Idaho is not the only state struggling to boost high-tech employment, particularly in software development.
“There are a lot of growing pains happening across the country when it comes to finding talent,” said Clark Krause, executive director of the Boise Valley Economic Partnership, the recruitment arm of the Boise Metro Chamber of Commerce, said.
Krause said he hopes the recruiting videos will attract hundreds or even thousands of talented workers to the Treasure Valley. BVEP will pay for sponsored ads resulting in the video appearing on 60,000 LinkedIn user accounts in the Bay Area with “software developer” in their titles.
He notes that the chamber and BVEP backed the city of Boise’s antidiscrimination ordinance, enacted in December 2012. Theordinance “shows how progressive some of the vision is available through the local community,” he said.
Idaho isn’t beholden to Silicon Valley, Larsen said. Targeting Stanford University graduates, for example, is inefficient because they are unlikely to come here, he said. Larsen said recruits in Montana, Oklahoma and other places may be more likely to be politically aligned with Idaho.

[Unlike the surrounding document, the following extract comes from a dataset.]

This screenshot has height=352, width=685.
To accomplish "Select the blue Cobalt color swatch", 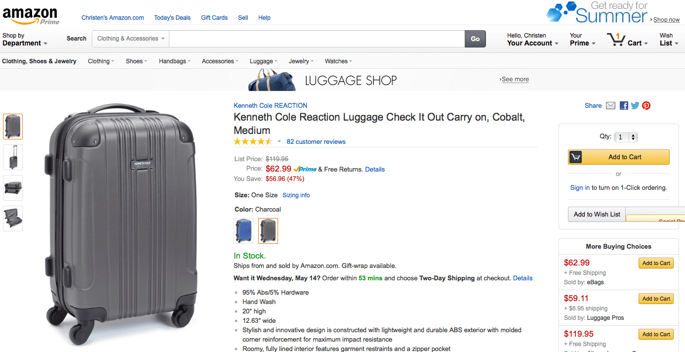I will [243, 231].
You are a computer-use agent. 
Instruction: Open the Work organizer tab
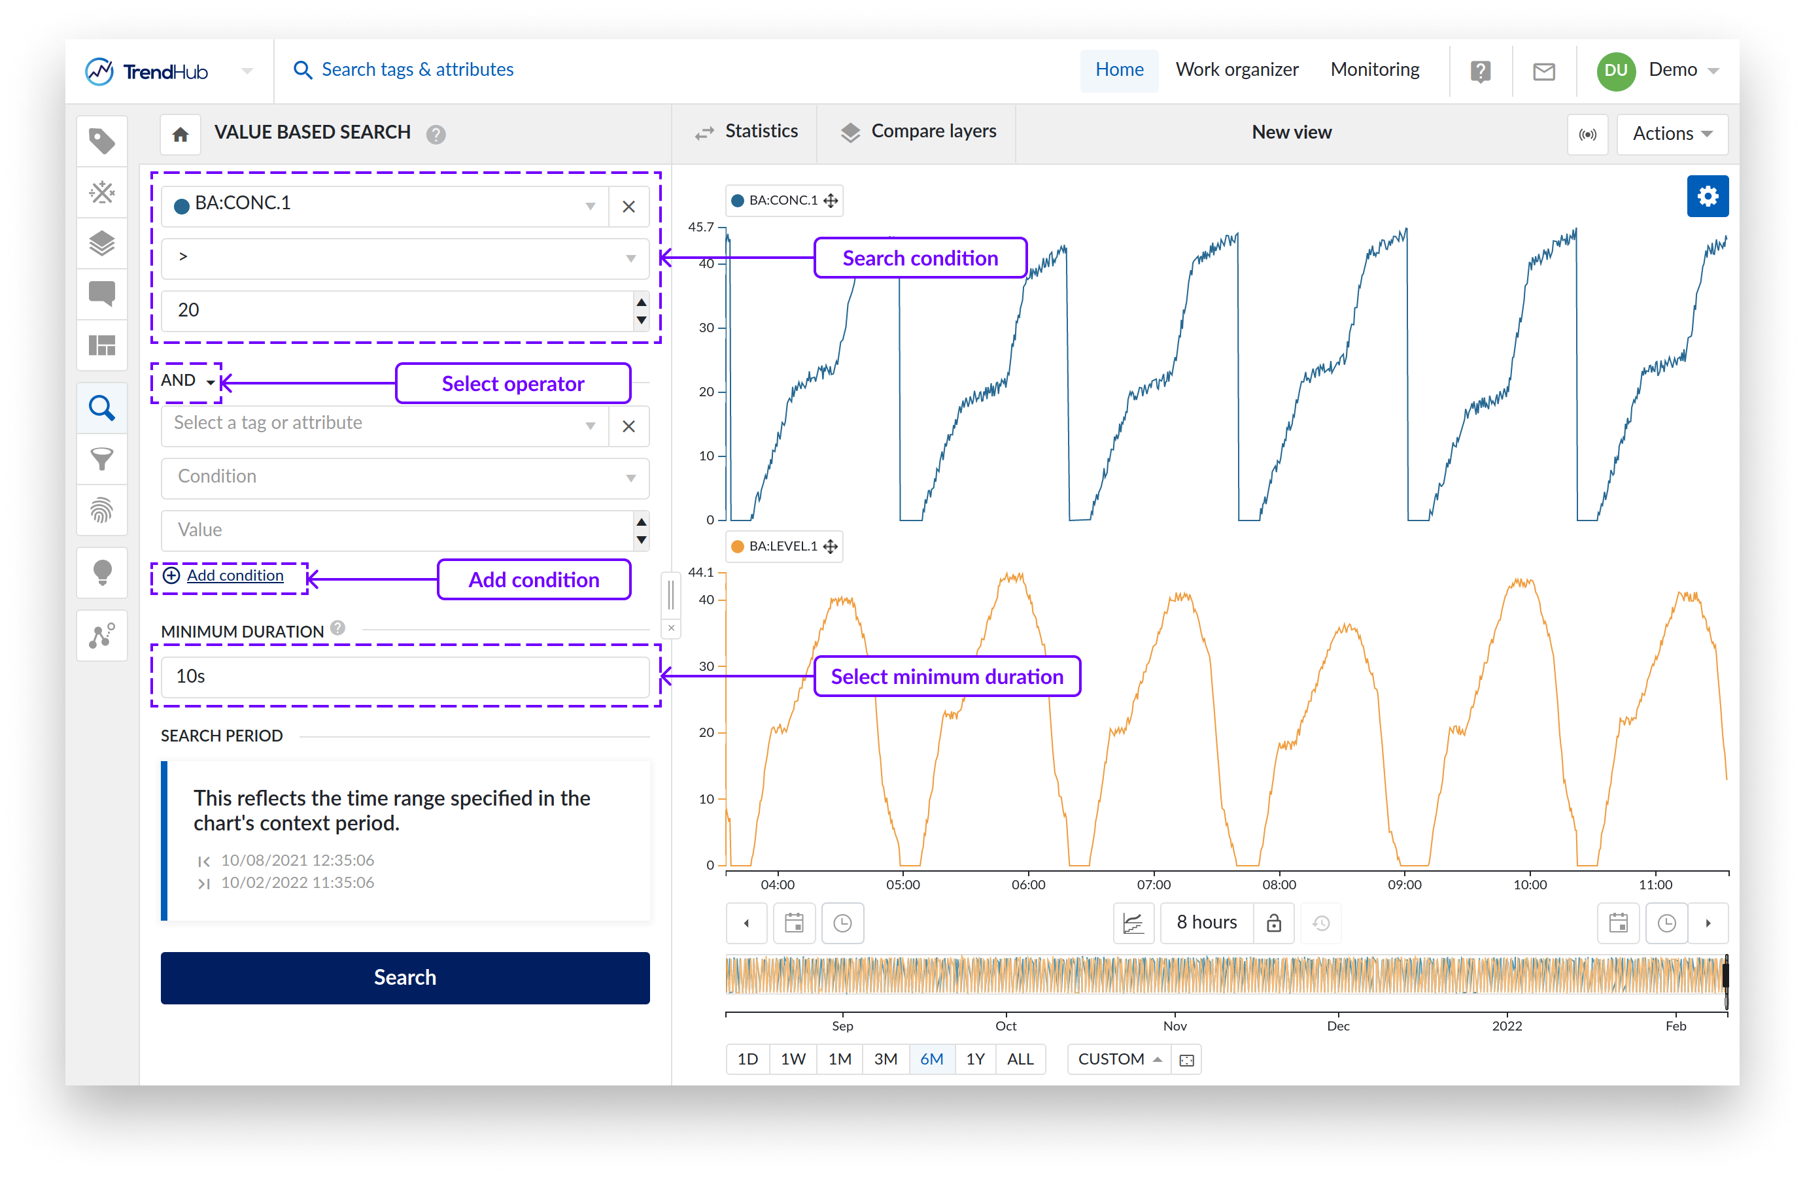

But Lawless said Boise will have to dip into the larger talent pools to grow.
“It’s like when Jesse James said he robs banks because that’s where the money is,” Lawless said. “That’s why we go to Silicon Valley. That’s where the talent is.”

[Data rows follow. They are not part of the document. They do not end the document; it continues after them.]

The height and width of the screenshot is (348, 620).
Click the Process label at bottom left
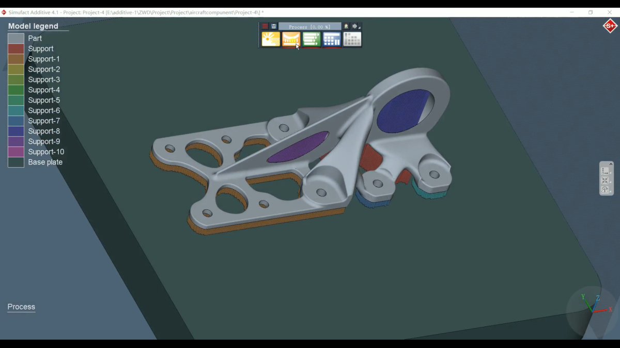[x=21, y=307]
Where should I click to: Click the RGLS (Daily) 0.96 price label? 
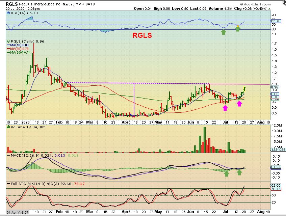tap(23, 41)
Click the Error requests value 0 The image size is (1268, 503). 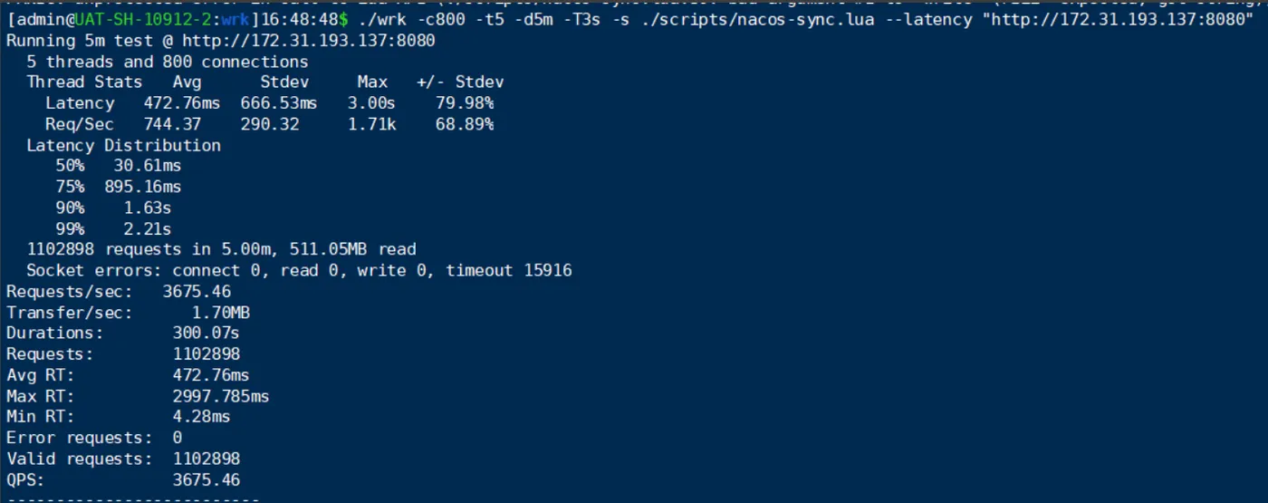pos(178,438)
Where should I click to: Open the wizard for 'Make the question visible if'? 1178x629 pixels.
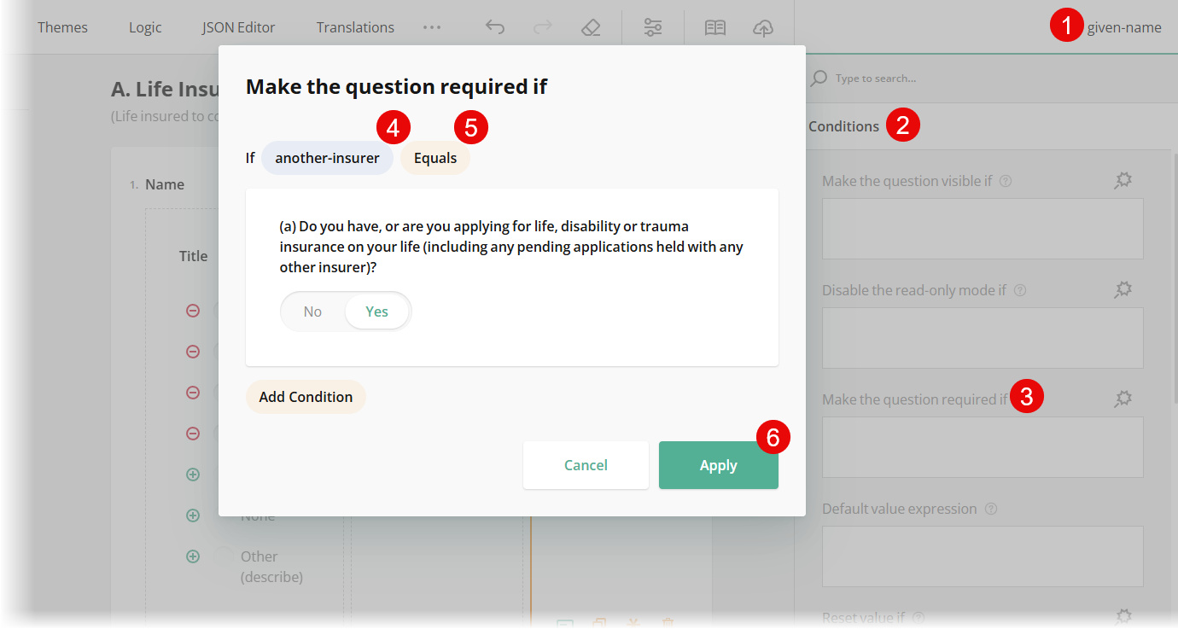click(1123, 180)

Chris Mecham, a gay man and a political science student at Boise State University, said Boiseans and Boise workplaces are generally welcoming, though he’s seen three talented LGBT couples move to Seattle and Denver in the past year and nearly 60 LGBT friends leave the area in the past 17 years.
“The discrimination happens at the legislative level,” Mecham said. “Luker’s bill just made us a joke. Idaho has earned its reputation as a punchline.”
Idaho lacks diversity, Lawless said: “It’s a lot of potatoes and white men.”
But Boise has a growing base of LGBT, artistic and foreign-born residents that Lawless said recruiters should highlight in efforts such as the BVEP vignettes.
“You’ll never see costume balls inside Boise gay bars in efforts to attract people here,” he said. “Those are the kinds of things we might need to do to celebrate our ethnic and sexual diversity. But that means changing the way Idaho is looked at today.”